Plot AUCDF

Overall evaluation of PSSMs in the PSP dataset

In this notebook, we will evaluate PSSMs derived from two methods:PSPA and CDDM, using kinase-substrate datasets from PhosphoSitePlus (PSP). We will use AUCDF (Area Under Cumulative Distribution Function) to evaluate. AUCDF was previously introduced to evaluate PSSMs in the paper An atlas of substrate specificities for the human serine/threonine kinome.

Setup

from katlas.imports import *
import pickle,pandas as pd, seaborn as sns
from matplotlib import pyplot as plt

Get kinase idx map

info = Data.get_kinase_info().query('pseudo=="0"')

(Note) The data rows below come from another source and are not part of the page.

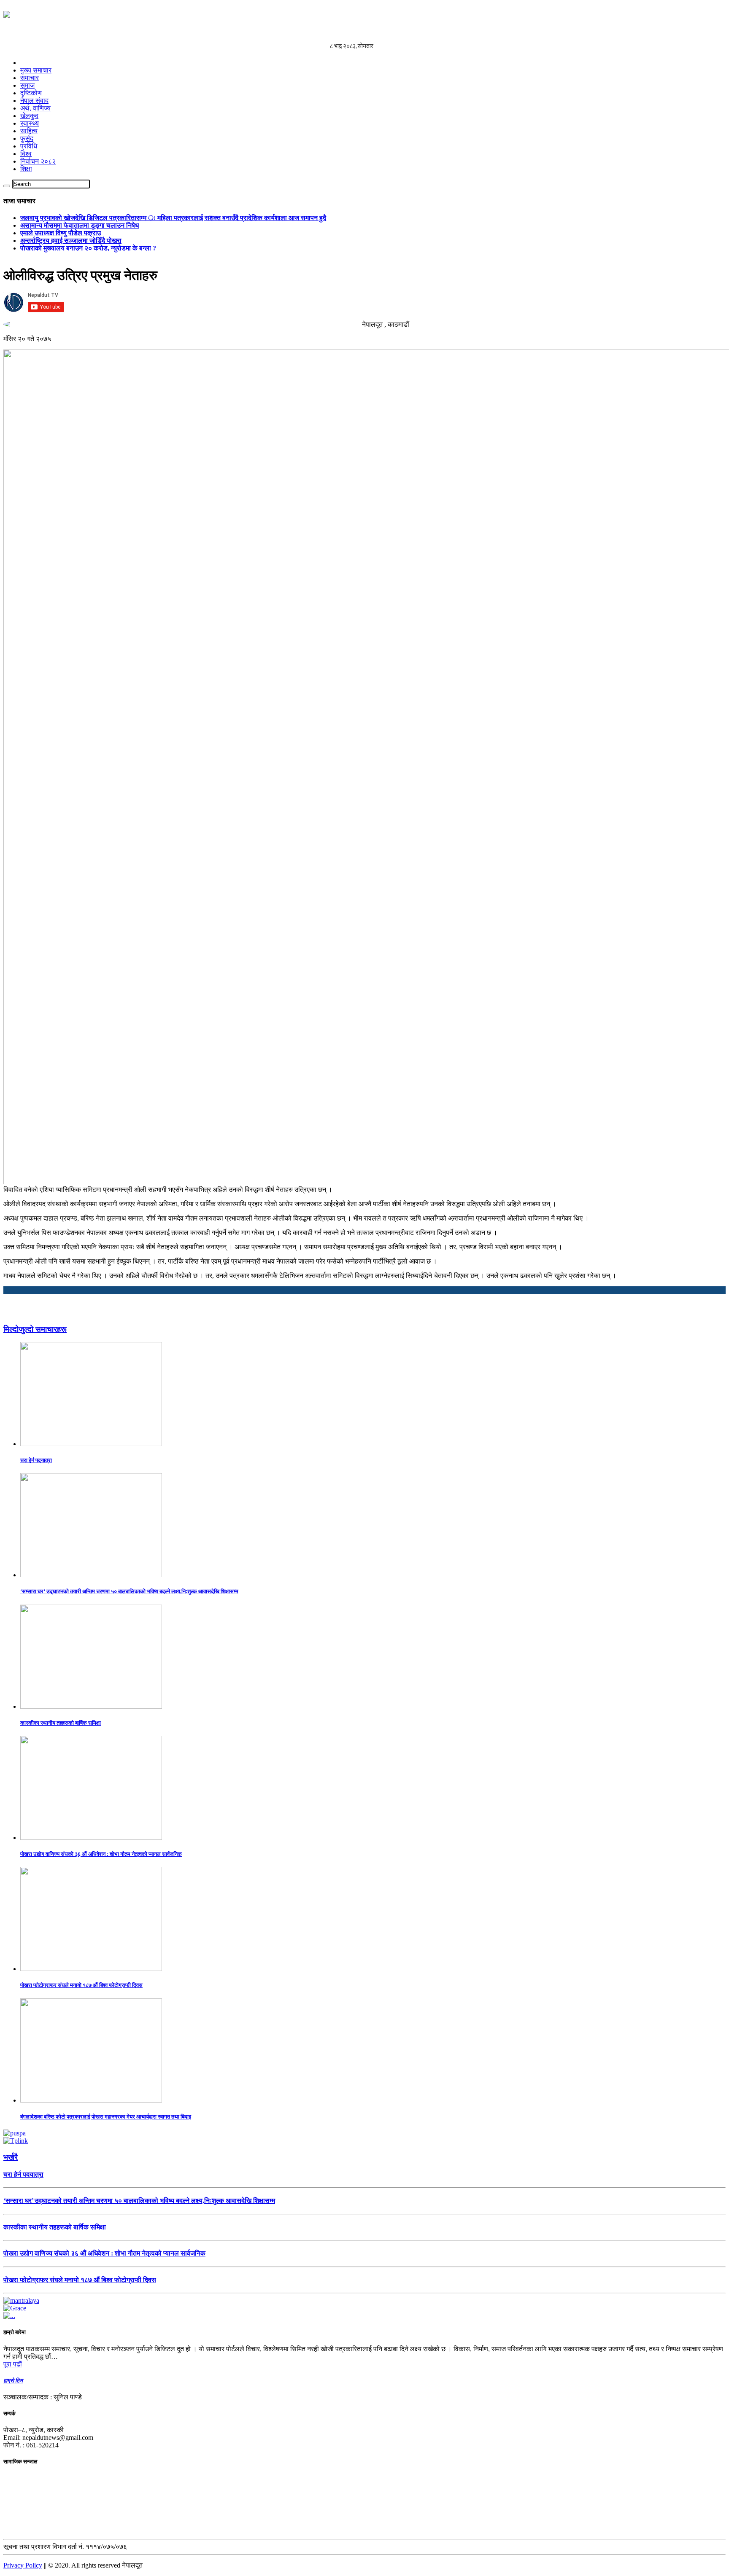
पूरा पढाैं (12, 2364)
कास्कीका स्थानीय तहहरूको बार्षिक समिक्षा (60, 1723)
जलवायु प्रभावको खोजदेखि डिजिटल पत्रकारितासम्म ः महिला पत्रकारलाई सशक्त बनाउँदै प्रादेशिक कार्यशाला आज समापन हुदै (173, 217)
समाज (27, 85)
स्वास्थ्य (29, 123)
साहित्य (29, 130)
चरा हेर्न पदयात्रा (36, 1460)
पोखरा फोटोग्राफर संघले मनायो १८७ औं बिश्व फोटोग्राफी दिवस (81, 1985)
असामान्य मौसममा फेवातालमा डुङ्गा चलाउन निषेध (79, 225)
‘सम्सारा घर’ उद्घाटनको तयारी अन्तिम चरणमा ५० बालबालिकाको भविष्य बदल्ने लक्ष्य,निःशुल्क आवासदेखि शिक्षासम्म (129, 1591)
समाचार (29, 77)
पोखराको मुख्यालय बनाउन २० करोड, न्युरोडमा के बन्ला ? (88, 248)
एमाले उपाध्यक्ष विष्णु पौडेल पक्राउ (60, 233)
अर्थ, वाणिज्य (35, 108)
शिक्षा (26, 168)
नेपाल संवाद (34, 100)
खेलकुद (29, 115)
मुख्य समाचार (35, 70)
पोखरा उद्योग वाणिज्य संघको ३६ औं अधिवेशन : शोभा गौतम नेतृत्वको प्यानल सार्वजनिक (101, 1854)
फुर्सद (26, 138)
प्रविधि (28, 146)
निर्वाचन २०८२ (38, 161)
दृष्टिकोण (31, 93)
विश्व (26, 153)
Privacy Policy (22, 2565)
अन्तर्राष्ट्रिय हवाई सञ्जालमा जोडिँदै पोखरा (71, 240)
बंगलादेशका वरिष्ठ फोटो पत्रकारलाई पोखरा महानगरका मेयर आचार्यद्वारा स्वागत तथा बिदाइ (105, 2117)
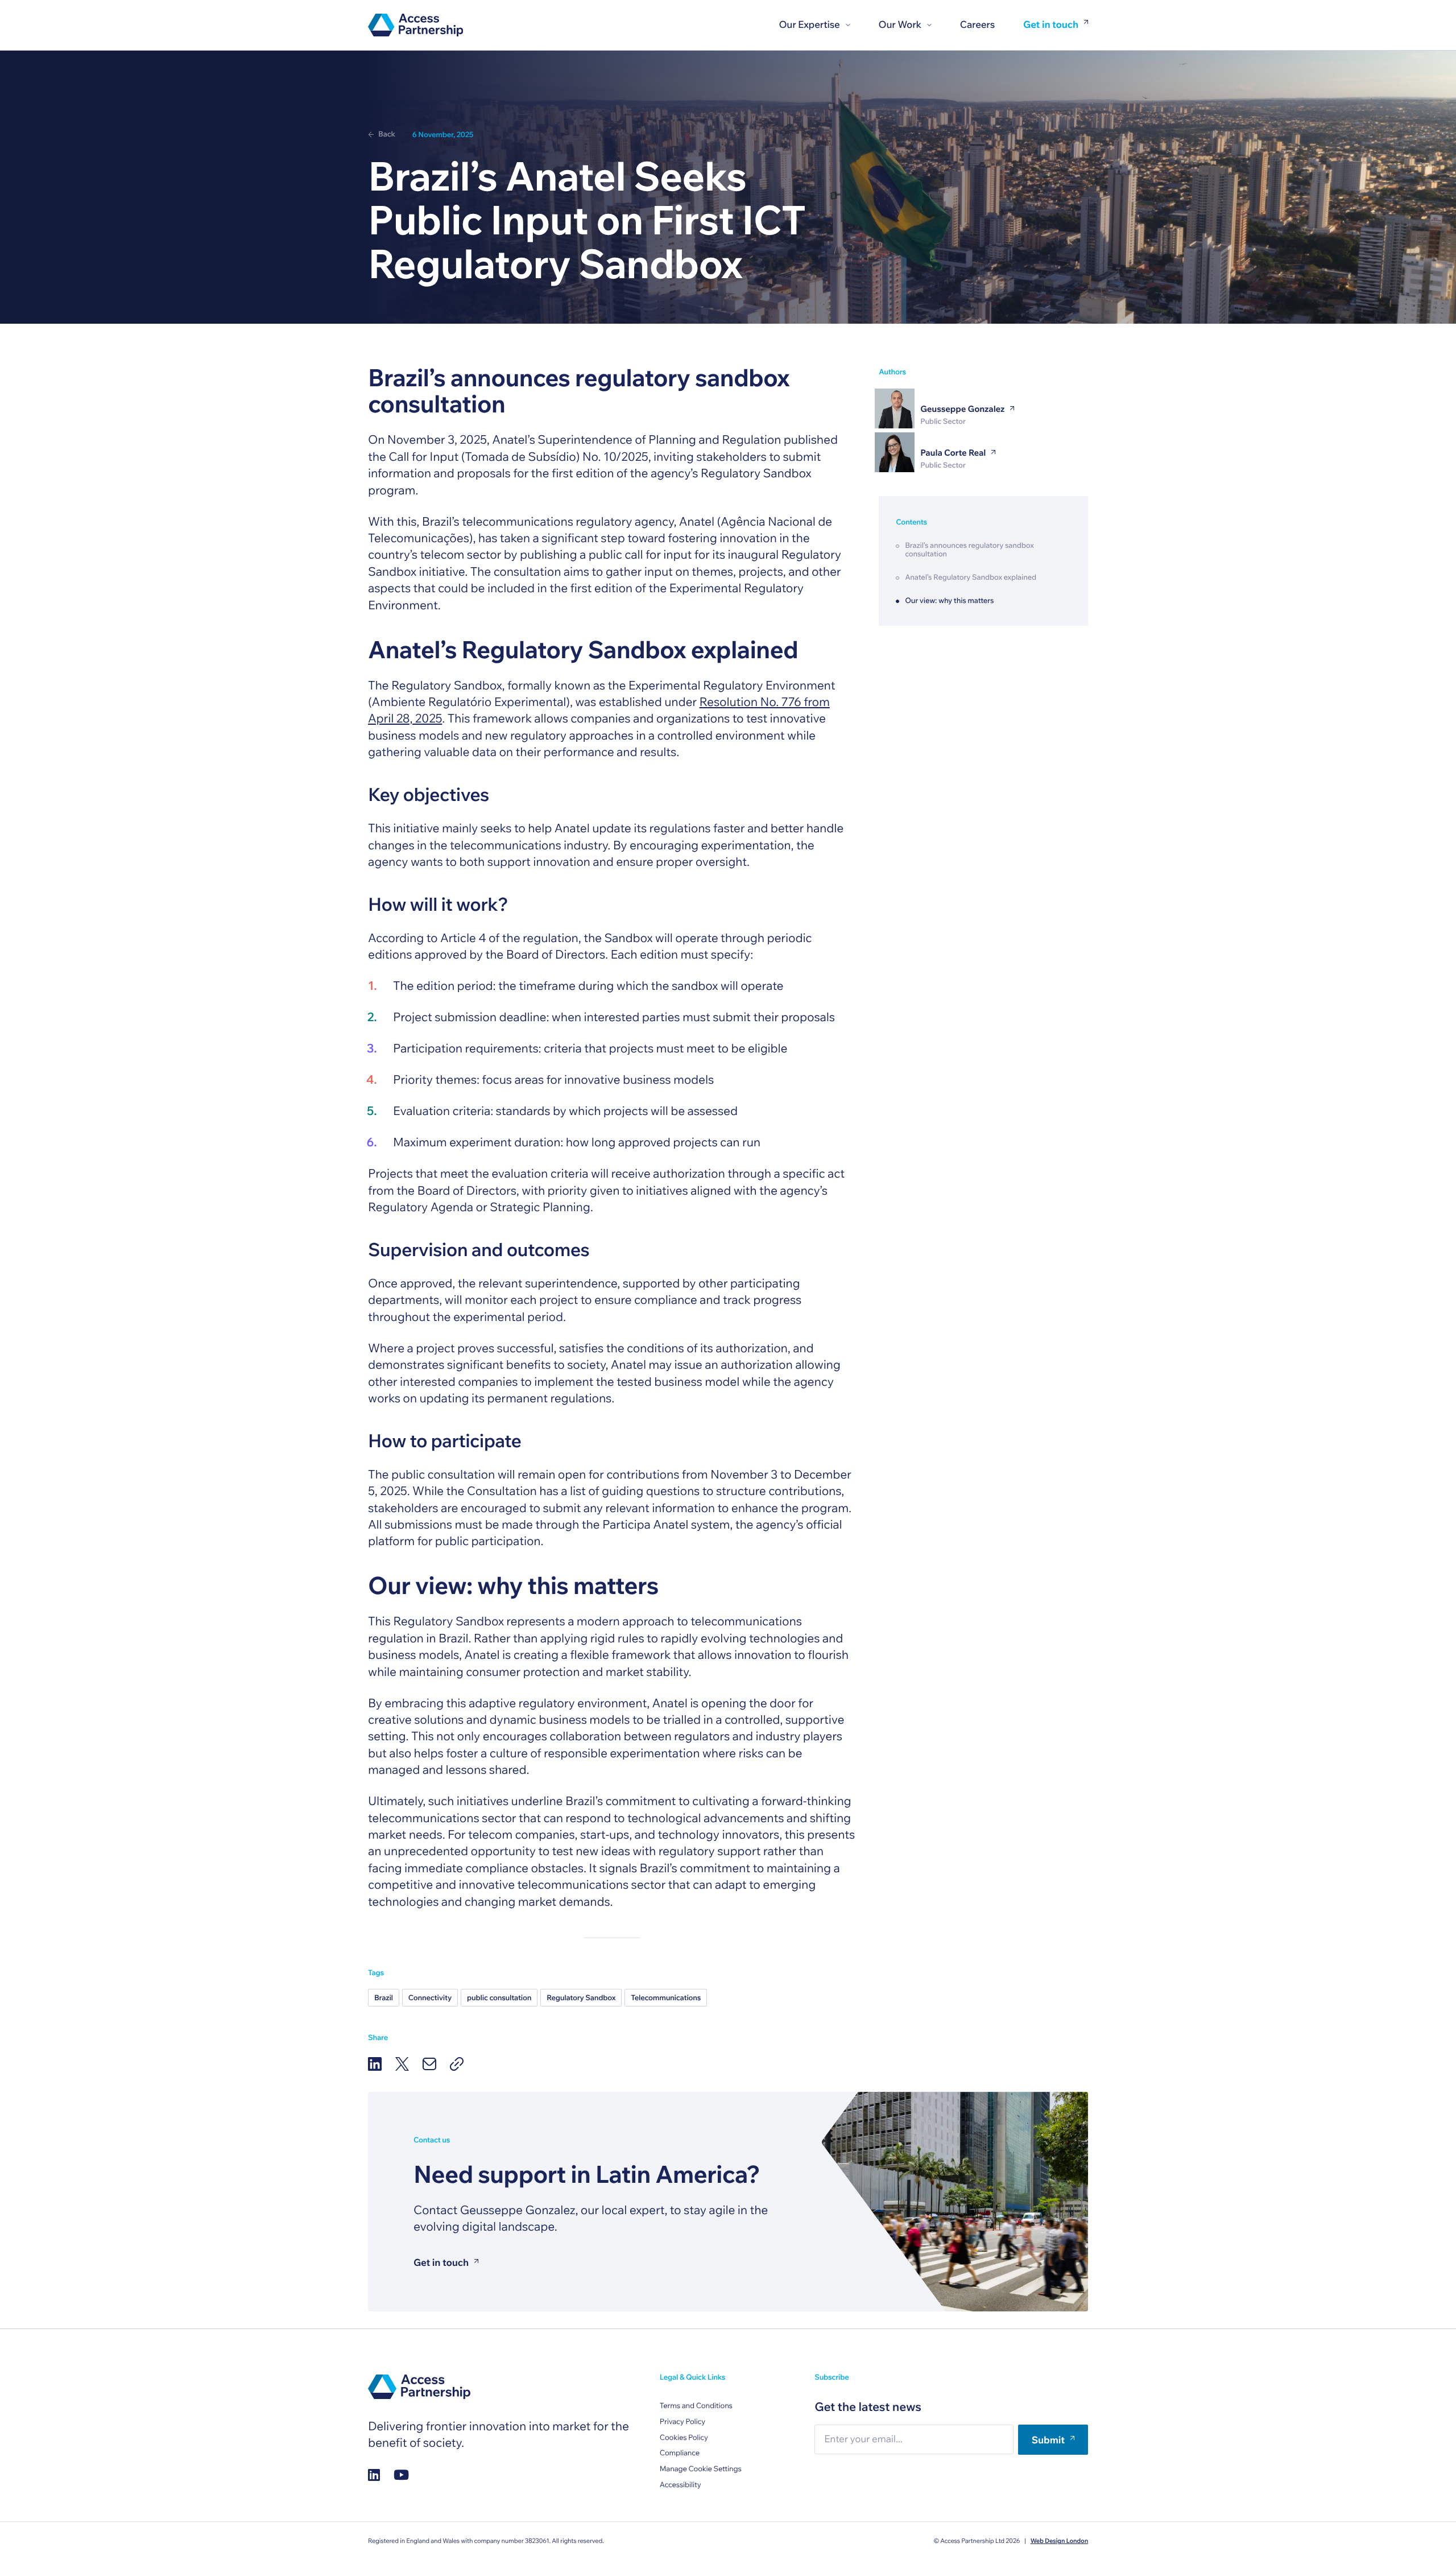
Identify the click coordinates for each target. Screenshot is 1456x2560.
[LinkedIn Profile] (374, 2474)
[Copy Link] (457, 2064)
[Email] (429, 2064)
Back (386, 134)
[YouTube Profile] (401, 2474)
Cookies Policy (684, 2437)
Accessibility (680, 2484)
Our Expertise (809, 25)
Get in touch (1050, 25)
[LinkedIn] (375, 2064)
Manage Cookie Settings (701, 2469)
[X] (402, 2064)
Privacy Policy (682, 2421)
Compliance (680, 2453)
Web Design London (1059, 2541)
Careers (977, 25)
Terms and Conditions (696, 2405)
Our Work (900, 25)
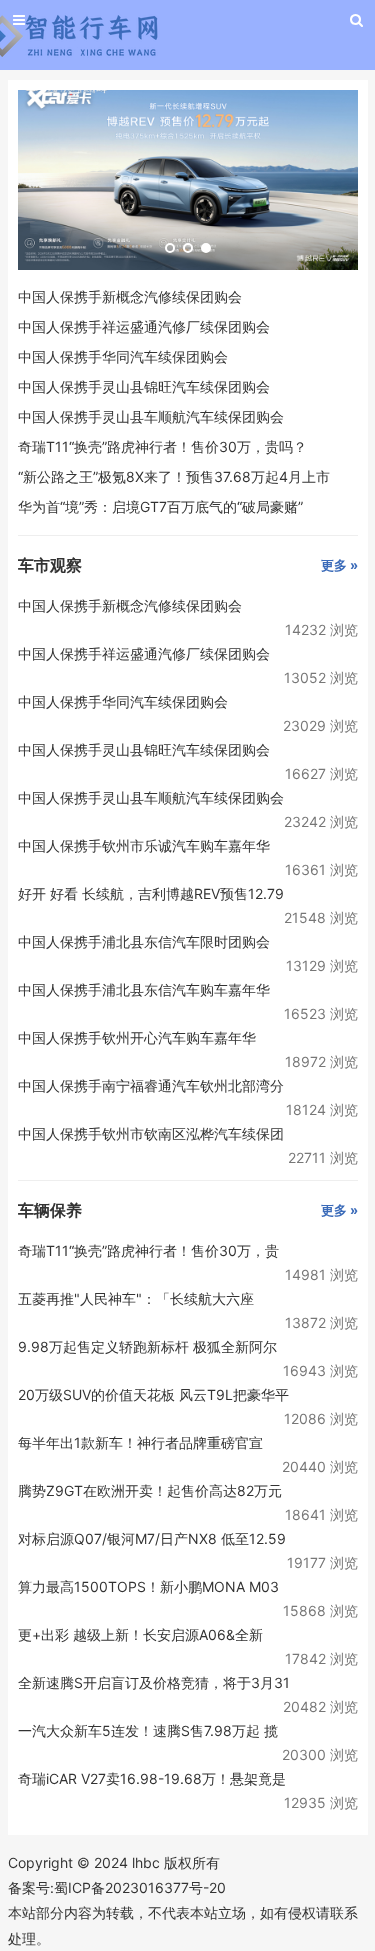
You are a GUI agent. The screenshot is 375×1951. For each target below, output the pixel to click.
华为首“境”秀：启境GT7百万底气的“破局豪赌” (160, 506)
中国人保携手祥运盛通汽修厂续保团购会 (144, 326)
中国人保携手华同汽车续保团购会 (123, 356)
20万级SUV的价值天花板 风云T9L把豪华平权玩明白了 (153, 1396)
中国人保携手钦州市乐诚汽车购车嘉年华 (144, 845)
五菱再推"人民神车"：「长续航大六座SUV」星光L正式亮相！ (136, 1300)
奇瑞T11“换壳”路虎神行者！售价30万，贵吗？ (162, 446)
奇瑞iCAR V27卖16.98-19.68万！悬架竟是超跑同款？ (152, 1780)
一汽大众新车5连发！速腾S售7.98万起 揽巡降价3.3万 (148, 1732)
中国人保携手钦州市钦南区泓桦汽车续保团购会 (151, 1135)
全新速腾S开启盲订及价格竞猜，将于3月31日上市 (154, 1684)
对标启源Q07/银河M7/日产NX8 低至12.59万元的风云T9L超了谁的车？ (152, 1540)
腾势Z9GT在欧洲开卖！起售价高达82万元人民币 (150, 1492)
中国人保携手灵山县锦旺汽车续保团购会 (144, 386)
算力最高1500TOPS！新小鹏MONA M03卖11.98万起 (148, 1588)
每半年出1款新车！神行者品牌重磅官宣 (140, 1442)
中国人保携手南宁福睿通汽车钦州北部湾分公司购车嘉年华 (151, 1087)
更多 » (339, 565)
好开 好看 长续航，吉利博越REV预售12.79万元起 (151, 895)
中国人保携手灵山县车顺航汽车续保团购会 (151, 416)
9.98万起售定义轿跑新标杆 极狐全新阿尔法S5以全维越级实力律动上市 (147, 1348)
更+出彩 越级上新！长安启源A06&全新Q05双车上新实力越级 (140, 1636)
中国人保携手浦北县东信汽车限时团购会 (144, 941)
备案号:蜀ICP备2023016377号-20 (117, 1887)
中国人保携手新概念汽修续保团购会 (130, 296)
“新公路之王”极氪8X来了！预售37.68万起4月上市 (174, 476)
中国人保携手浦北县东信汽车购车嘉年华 (144, 989)
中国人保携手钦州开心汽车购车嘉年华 (137, 1037)
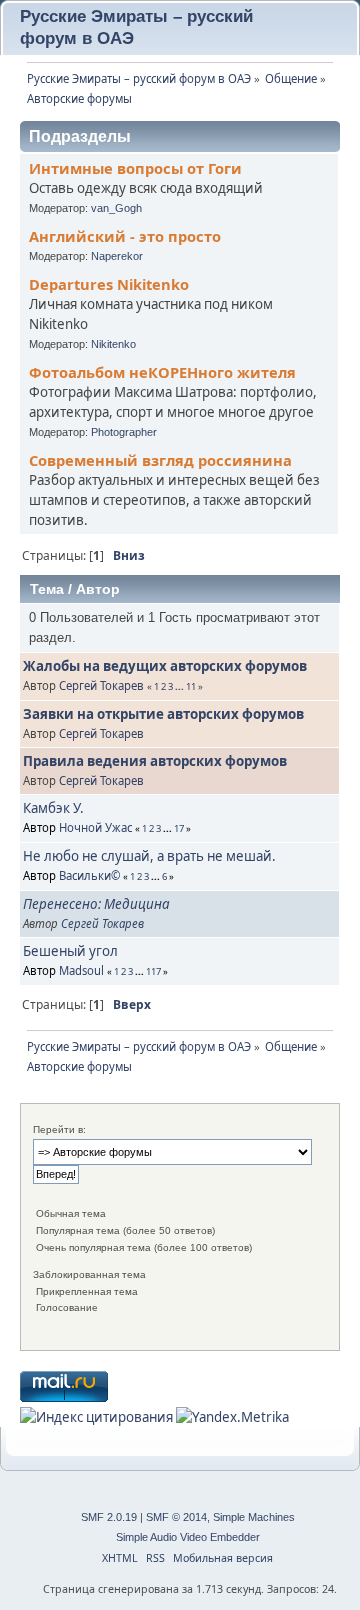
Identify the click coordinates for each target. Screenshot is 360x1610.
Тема (47, 589)
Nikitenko (113, 344)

info = info[['kinase','ID_coral','ID_HGNC']].map(lambda x: x.upper())

kinase_map = {}
for idx, row in info.iterrows():
    # Add each of the different kinase name formats to the map
    kinase_map[row['ID_coral']] = row['kinase']
    kinase_map[row['ID_HGNC']] = row['kinase']
    # Ensure the kinase name itself is also in the map
    kinase_map[row['kinase']] = row['kinase']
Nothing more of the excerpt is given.